* Task item:
Repeat the lines of the data exactly, from the first one through the one that contains "Given: Click the flask icon for A/Bテスト".

* Materials provided:
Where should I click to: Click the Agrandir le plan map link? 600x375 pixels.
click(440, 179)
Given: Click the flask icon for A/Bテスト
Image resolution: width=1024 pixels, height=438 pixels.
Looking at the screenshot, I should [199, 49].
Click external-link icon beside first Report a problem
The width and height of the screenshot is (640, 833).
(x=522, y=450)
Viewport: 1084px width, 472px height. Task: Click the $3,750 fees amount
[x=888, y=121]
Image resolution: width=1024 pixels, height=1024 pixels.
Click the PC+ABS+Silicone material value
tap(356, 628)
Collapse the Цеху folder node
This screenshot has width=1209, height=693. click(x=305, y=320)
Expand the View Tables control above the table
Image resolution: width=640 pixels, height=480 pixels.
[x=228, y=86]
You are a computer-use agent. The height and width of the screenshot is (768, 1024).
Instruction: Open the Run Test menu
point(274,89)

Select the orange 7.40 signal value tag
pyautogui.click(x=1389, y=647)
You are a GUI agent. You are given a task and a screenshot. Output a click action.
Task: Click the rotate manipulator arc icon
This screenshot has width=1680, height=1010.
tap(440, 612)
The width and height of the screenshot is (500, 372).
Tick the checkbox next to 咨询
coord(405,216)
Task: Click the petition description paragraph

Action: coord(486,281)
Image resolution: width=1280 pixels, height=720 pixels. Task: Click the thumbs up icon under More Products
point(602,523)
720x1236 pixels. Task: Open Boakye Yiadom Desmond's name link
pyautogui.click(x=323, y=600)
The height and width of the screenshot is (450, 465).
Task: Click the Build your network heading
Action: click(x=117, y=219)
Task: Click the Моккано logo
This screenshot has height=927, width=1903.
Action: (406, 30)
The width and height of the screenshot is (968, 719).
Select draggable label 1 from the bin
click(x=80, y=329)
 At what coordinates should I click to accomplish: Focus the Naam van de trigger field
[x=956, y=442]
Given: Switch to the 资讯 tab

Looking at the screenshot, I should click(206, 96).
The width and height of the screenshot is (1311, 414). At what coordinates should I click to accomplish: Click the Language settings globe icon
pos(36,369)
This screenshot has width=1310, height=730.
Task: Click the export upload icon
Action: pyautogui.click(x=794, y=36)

* Solution for this problem:
Where should I click to: Click the Agrandir le plan map link? 600x375 pixels.
click(440, 179)
Given: Click the flask icon for A/Bテスト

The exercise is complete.